When you’re around baby put down the phone or tablet and be with her/him. One recent morning, I had baby in my lap while momma was still sleeping. I thought I could use this time to catch up on my news feeds (because, instagrams) until I came across the following post seconds later. Enough said.

Take some time to unplug from all the “digital distractions” and focus on your marriage and family. It could do wonders for your relationships and your overall health.

Posted by Marriage on Saturday, 3 October 2015

Be proactive.

Don’t ask your wife if she wants you to take the baby or change her. Just do it. Chances are she does and would appreciate it. Asking for her preference may imply that you don’t want to be involved or care for baby. Unbeknownst to you, it may actually reflect how you feel. I’ll admit that I’m guilty of this, but I’m learning to get over myself and rethink how I offer to help. Instead of asking, “Do you want me to take the baby?” you can simply say, “I’ll take the baby for a little bit. Why don’t you __________ (fill in the blank with something momma wants)?”

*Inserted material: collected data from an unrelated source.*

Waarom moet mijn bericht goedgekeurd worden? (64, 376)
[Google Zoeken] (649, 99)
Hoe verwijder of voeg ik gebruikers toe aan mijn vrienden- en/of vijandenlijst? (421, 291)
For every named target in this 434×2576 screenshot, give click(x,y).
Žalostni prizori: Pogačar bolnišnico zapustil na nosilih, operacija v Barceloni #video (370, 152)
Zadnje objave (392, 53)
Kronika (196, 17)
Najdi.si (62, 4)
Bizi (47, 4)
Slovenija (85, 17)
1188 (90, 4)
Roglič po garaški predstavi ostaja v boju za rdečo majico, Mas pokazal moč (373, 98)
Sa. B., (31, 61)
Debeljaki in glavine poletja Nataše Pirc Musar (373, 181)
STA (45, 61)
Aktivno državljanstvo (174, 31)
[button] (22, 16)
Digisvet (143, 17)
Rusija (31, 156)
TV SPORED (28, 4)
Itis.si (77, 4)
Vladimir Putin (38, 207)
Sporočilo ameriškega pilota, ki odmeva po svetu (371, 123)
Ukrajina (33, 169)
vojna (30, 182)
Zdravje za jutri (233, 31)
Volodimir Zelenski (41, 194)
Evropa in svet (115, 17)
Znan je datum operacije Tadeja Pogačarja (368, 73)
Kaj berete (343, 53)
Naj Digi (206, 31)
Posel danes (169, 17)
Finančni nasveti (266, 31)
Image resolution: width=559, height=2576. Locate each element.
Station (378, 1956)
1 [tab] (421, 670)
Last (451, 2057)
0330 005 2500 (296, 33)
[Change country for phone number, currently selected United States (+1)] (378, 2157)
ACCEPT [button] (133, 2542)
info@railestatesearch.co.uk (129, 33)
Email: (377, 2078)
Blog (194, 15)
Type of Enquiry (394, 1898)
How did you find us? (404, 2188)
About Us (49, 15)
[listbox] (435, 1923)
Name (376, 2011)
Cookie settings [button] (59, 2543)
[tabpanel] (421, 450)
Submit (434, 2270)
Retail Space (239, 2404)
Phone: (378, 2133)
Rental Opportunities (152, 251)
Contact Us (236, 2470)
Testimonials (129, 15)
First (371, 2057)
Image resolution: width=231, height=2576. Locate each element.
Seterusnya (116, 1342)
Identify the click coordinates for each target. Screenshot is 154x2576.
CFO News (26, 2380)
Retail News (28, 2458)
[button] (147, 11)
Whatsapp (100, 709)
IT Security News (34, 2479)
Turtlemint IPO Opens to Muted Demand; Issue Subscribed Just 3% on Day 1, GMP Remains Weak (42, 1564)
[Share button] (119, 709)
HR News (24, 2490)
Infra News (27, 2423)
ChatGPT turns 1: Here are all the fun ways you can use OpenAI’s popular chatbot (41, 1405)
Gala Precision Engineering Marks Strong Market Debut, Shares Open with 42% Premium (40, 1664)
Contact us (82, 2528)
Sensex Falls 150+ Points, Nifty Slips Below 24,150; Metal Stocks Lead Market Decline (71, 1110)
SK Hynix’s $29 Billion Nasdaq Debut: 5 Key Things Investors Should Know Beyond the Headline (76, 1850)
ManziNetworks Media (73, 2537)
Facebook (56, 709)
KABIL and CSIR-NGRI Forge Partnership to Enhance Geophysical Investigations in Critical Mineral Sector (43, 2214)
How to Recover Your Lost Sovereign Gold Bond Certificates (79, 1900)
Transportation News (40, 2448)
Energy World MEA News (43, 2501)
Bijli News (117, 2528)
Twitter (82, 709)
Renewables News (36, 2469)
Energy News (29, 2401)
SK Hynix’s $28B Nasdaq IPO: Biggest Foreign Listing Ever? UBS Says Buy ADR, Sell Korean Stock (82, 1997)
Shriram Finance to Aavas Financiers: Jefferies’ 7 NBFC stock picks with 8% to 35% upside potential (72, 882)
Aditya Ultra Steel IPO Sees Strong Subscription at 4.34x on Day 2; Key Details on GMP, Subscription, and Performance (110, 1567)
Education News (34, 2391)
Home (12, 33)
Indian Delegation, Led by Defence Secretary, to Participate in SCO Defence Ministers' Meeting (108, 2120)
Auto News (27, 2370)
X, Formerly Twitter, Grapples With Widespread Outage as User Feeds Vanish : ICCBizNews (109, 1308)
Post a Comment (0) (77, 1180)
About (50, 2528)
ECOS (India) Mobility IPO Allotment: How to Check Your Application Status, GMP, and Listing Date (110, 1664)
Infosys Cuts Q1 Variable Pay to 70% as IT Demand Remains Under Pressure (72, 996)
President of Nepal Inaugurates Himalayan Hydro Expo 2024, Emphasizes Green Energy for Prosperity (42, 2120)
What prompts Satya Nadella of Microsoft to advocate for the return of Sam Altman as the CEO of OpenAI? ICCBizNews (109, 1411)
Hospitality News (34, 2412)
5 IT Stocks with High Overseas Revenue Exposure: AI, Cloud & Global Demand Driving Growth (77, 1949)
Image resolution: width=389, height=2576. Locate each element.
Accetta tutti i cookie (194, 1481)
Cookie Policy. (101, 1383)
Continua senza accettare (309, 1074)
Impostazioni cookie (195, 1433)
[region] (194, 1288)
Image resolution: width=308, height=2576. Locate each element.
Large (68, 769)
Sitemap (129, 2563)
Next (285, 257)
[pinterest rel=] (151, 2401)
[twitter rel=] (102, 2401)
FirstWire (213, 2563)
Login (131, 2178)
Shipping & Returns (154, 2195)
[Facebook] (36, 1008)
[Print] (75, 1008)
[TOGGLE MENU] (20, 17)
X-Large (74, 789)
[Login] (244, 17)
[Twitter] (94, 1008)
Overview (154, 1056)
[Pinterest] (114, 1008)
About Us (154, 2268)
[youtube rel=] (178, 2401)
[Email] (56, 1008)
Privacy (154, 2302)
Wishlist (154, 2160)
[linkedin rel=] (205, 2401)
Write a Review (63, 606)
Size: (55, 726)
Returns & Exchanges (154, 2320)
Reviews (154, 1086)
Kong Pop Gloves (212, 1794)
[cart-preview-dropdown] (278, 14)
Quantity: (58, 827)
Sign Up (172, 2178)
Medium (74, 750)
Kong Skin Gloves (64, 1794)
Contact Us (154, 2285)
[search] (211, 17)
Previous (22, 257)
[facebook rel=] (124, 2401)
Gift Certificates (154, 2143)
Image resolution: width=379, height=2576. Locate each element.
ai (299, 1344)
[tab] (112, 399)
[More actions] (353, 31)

Your own time may be important to you, but your time with baby is limited.

I can’t get enough of my baby. I love looking at her and kissing her, wondering what her voice will sound like, when she’ll start smiling at my lame dad jokes, etc. I also know she’ll grow into an independent teenager asking for my car. That’s why I’d rather postpone my morning run and help baby pass some gas. If I can’t help her with that, how can I expect to help her when she, God forbid, breaks an arm from snowboarding? Besides, I can double up on dad-time by taking baby on a run with me when I get home from work.

Give momma a break.

Even if it means holding the baby for 10 minutes in the dark hours of the morning, it could feel like an hour of sleep for momma. I experienced this first hand just a couple of days ago, and I actually enjoyed the morning stillness while I held baby. Bonus tip: don’t be expecting a high five. Give momma a break because you love her and know she’s at home all day caring for baby while you’re at the office writing blog entries.

Do it for her.

Leaving for work is hard and being at work is even harder, but I know it means I can still be of use to my family even if I’m not home to physically help. Picture messages of her snuggly face also remind me why I spend most of my day surrounded by grey walls and why it’s actually worth it.